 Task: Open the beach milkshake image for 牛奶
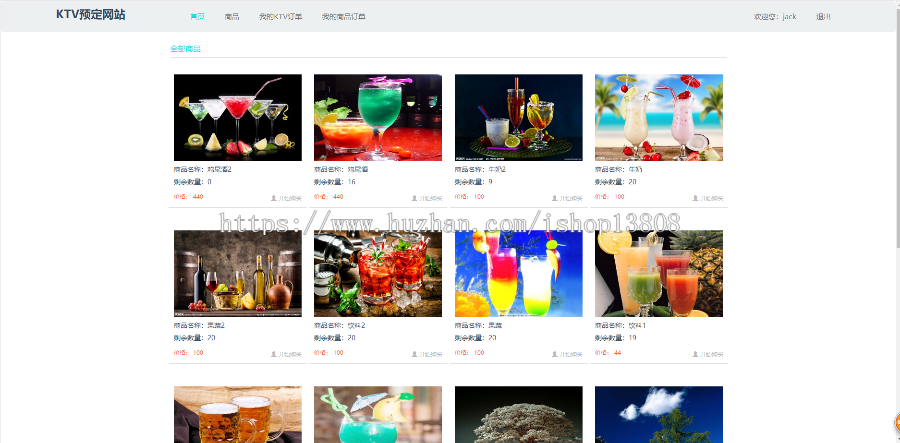tap(659, 118)
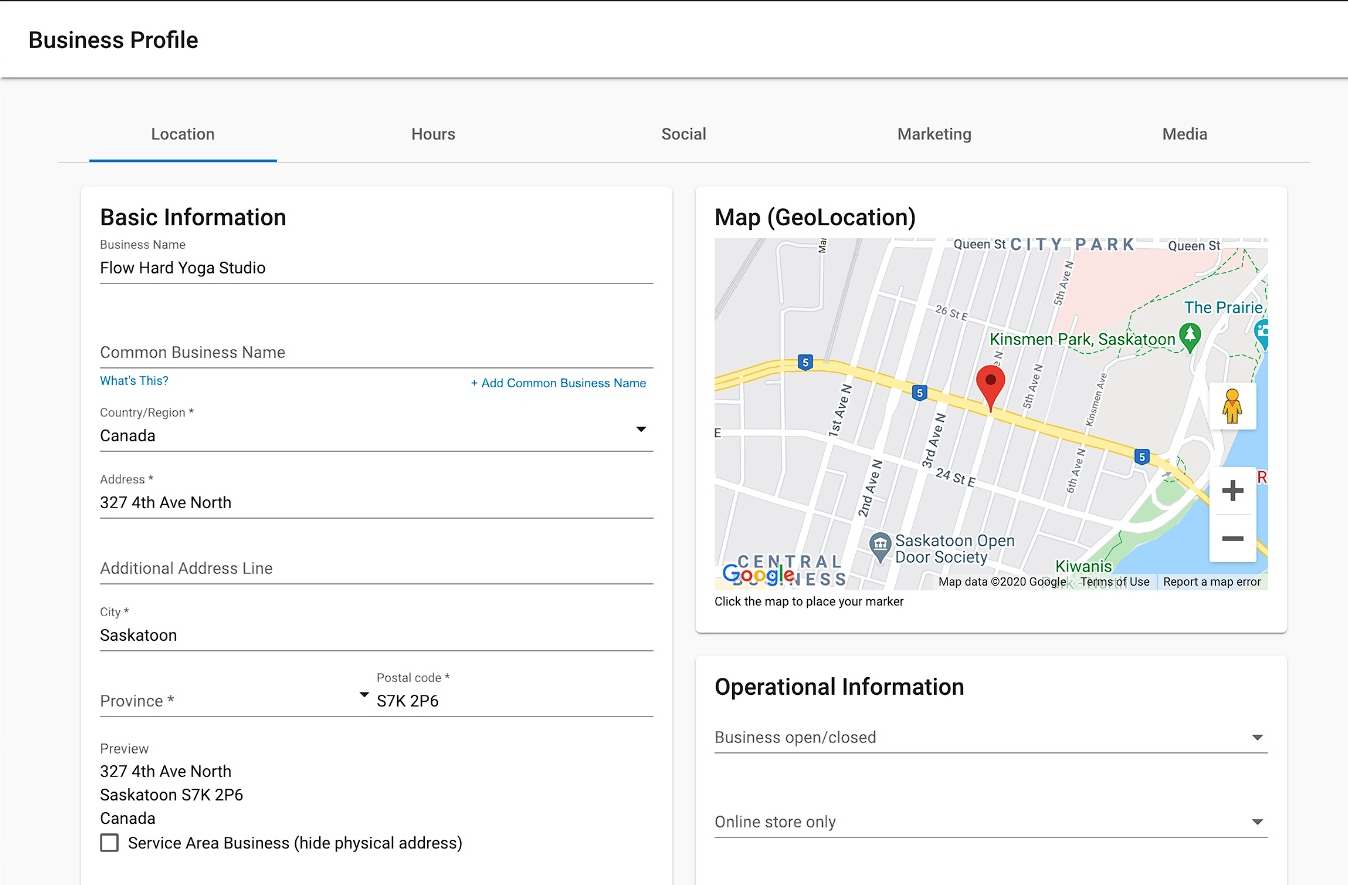The width and height of the screenshot is (1348, 885).
Task: Zoom in on the map with the plus icon
Action: 1232,490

** WRITTEN PROBLEM **
Report how many lines of the data contain the string "Task", with case counting. Give only the number.

** COMPLETE OUTPUT **
2